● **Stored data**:
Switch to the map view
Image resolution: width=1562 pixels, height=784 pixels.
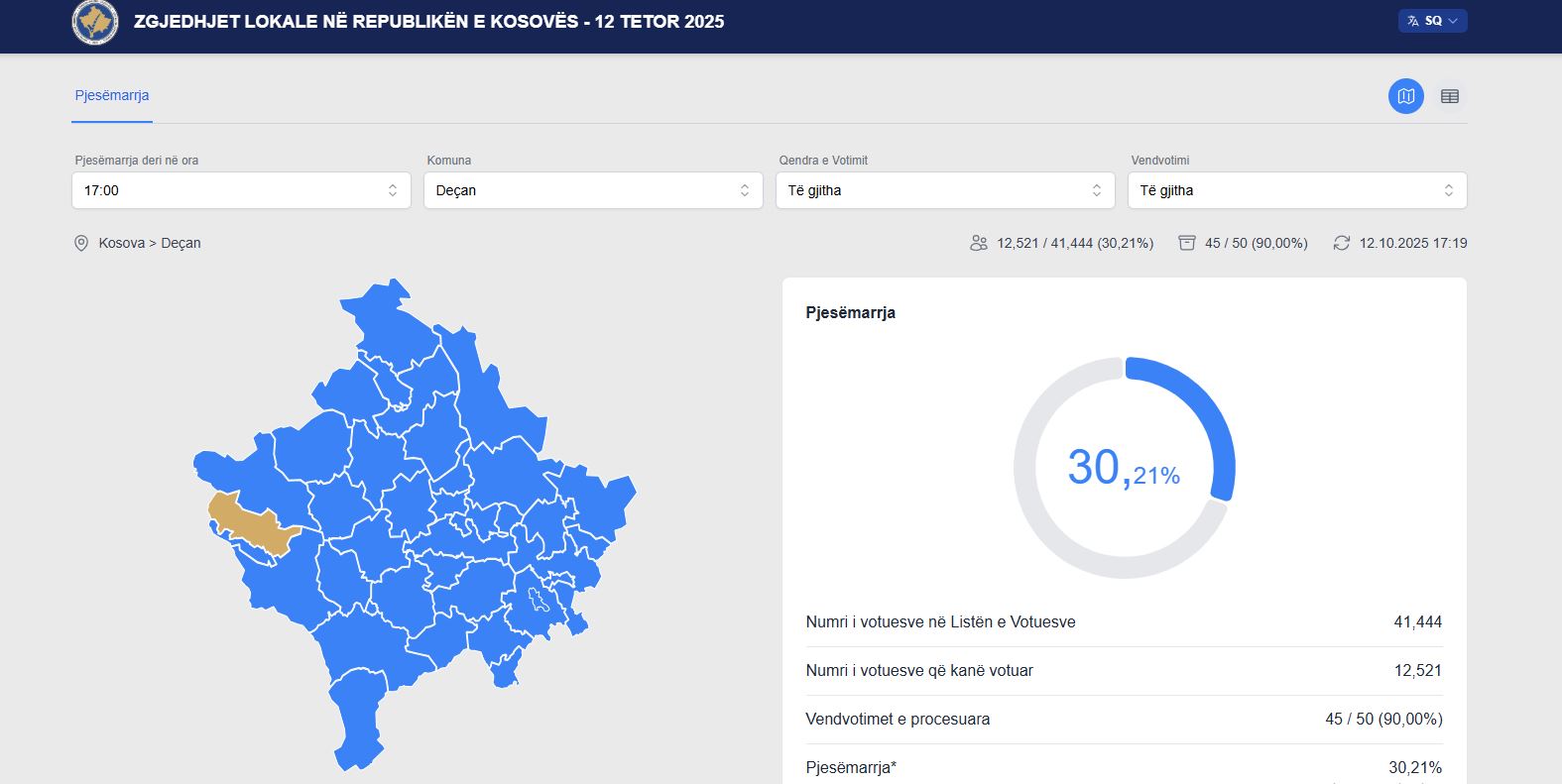point(1405,96)
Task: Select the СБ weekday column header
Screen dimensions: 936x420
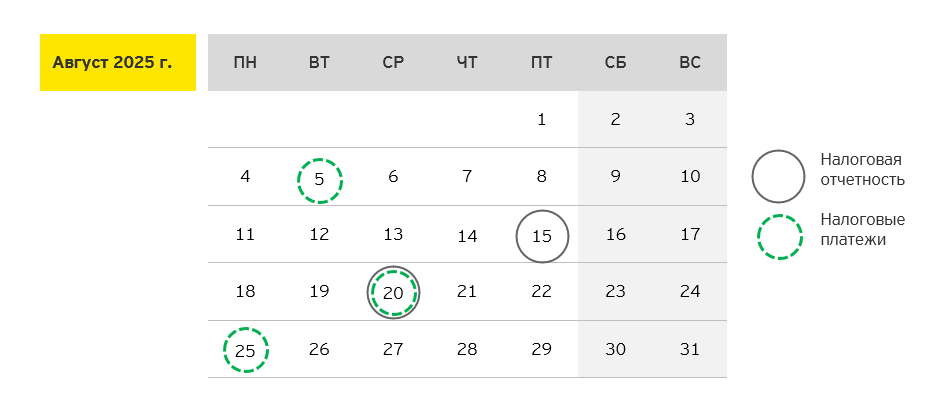Action: (x=616, y=63)
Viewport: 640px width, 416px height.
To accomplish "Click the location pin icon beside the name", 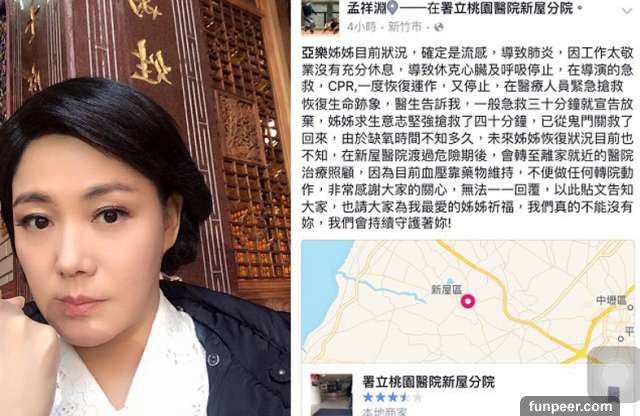I will tap(392, 8).
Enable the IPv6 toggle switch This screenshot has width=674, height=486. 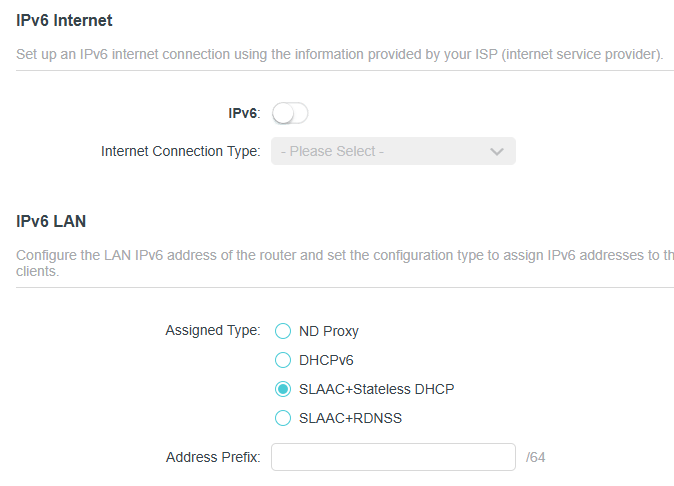(290, 114)
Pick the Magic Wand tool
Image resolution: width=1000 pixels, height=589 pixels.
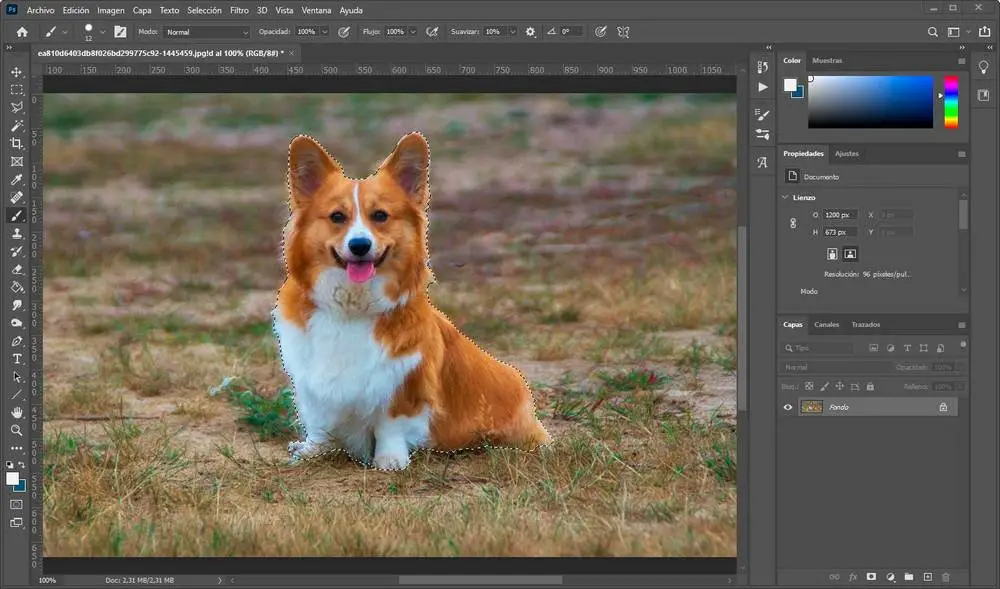coord(17,126)
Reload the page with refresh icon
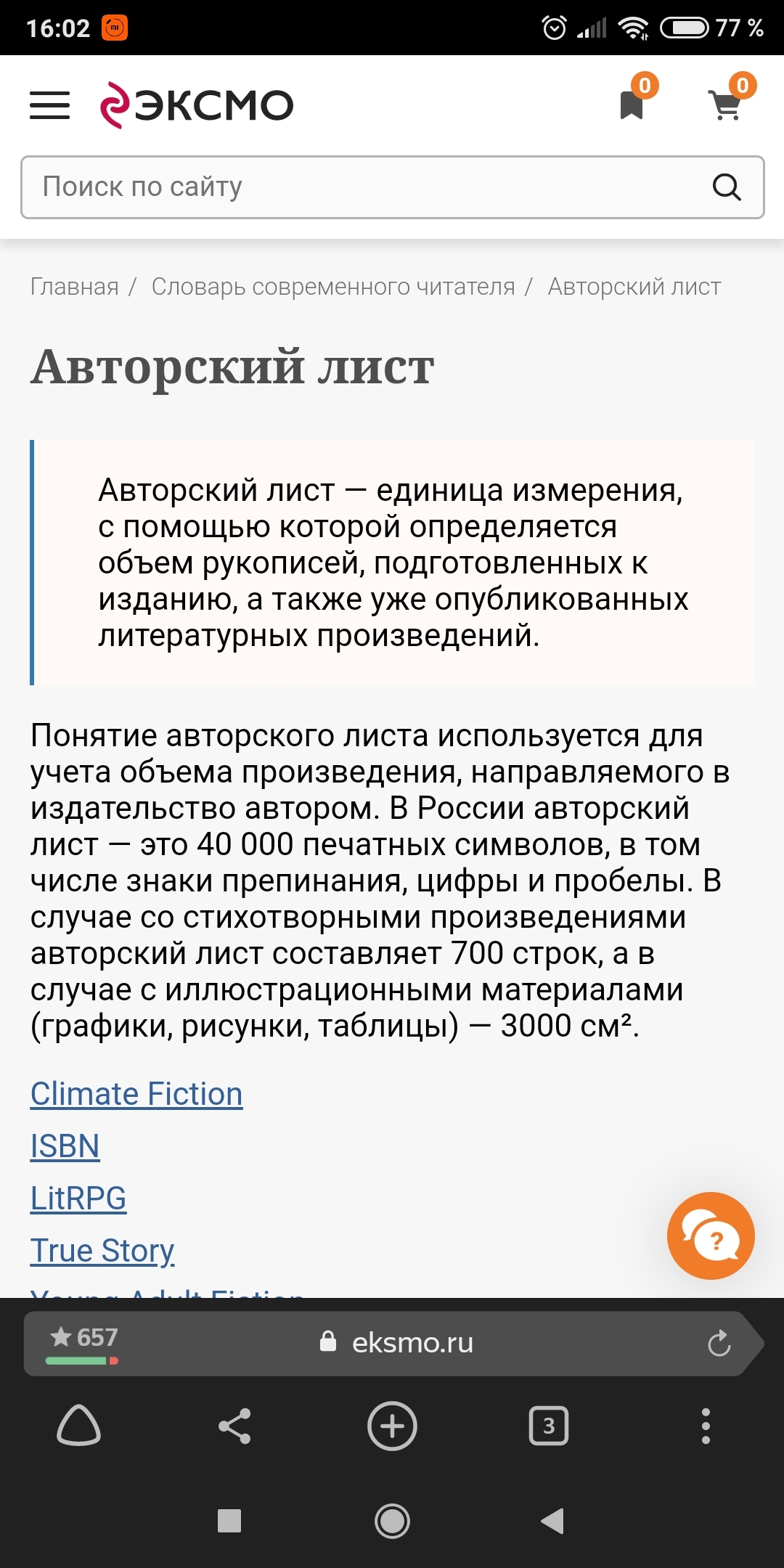The image size is (784, 1568). (719, 1343)
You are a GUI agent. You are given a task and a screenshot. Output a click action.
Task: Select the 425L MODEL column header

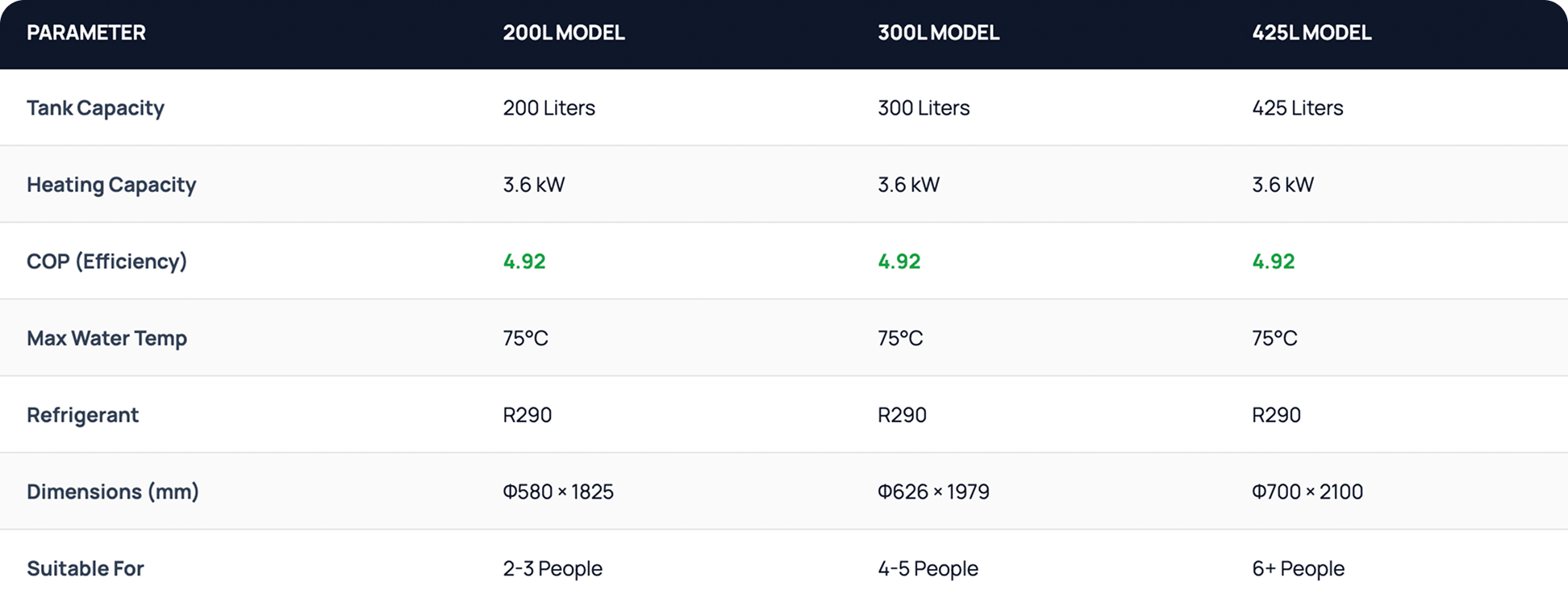click(x=1312, y=33)
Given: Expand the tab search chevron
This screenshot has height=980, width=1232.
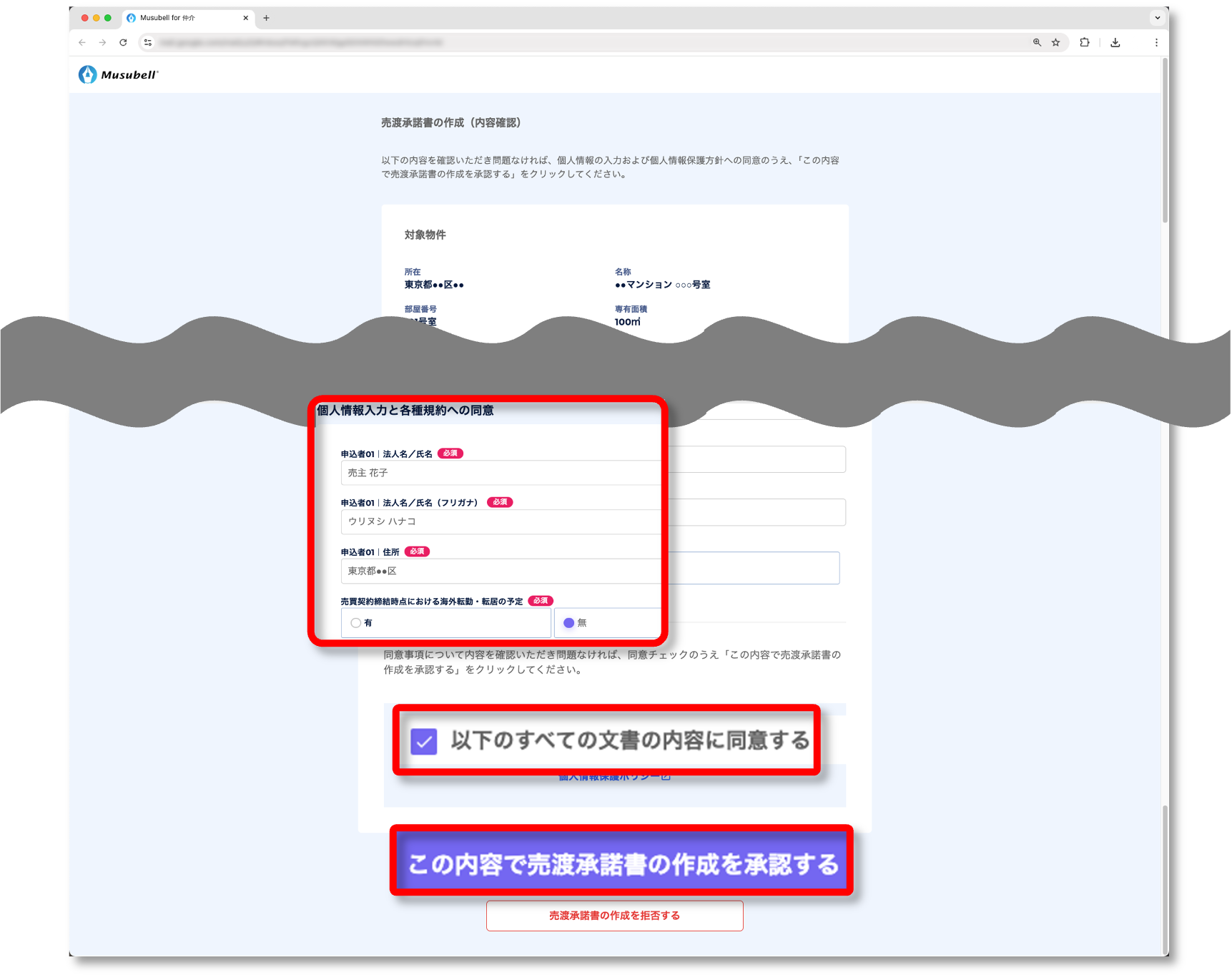Looking at the screenshot, I should coord(1157,18).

● **EXERCISE**: Look above for the line containing "Task: Select the 425L MODEL column header"; output that line and all lines after it through the last one exactly, without the pictures.

● **TASK ANSWER**:
Task: Select the 425L MODEL column header

click(x=1312, y=33)
Given: Expand the tab search chevron
This screenshot has height=980, width=1232.
Looking at the screenshot, I should coord(1157,18).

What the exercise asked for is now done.